- _To do_
Copy the data below word for word, starting at the line that contains "Where should I click to: Select" and stopping after the line that contains "will [394, 82].".

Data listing
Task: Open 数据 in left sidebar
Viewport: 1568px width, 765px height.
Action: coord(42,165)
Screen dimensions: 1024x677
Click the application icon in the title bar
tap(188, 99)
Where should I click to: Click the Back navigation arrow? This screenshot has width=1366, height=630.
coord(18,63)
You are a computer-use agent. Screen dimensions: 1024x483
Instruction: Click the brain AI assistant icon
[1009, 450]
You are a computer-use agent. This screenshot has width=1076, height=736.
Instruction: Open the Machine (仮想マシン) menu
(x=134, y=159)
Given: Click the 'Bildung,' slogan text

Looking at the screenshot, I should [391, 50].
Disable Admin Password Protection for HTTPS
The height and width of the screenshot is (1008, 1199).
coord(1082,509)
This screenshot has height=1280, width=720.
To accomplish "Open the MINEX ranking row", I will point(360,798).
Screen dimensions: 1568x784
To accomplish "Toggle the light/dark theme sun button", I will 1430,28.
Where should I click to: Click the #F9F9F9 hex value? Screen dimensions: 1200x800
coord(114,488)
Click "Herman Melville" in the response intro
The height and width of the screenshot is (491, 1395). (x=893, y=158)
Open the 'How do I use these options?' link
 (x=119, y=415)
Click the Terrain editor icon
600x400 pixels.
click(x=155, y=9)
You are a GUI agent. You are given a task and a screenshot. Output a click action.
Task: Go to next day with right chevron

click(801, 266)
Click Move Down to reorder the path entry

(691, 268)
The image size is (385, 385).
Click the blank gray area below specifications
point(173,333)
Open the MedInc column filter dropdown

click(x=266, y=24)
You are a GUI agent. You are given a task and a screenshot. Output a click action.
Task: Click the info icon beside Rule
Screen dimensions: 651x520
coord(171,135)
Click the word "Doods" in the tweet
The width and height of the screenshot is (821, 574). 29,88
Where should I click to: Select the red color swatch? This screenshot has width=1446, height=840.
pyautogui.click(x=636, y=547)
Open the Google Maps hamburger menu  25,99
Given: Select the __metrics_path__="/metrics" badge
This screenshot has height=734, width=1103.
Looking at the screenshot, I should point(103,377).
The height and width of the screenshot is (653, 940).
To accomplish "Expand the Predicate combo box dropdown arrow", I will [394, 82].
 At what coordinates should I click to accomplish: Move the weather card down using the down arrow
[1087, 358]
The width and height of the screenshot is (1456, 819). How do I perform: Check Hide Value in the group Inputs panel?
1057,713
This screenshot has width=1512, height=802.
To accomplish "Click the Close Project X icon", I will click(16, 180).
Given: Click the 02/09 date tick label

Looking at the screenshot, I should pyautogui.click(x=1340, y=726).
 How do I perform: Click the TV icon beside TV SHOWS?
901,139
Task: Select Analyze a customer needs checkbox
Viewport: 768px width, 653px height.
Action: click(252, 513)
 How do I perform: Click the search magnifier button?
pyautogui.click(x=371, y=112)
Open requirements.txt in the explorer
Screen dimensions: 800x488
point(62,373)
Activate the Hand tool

- _Output below_
Where should I click to: Select the red color swatch? This screenshot has width=1446, height=840.
pyautogui.click(x=636, y=547)
Open the Google Maps hamburger menu  25,99
Given: Select the __metrics_path__="/metrics" badge
This screenshot has height=734, width=1103.
Looking at the screenshot, I should point(103,377).
The height and width of the screenshot is (653, 940).
To accomplish "Expand the Predicate combo box dropdown arrow", I will [394, 82].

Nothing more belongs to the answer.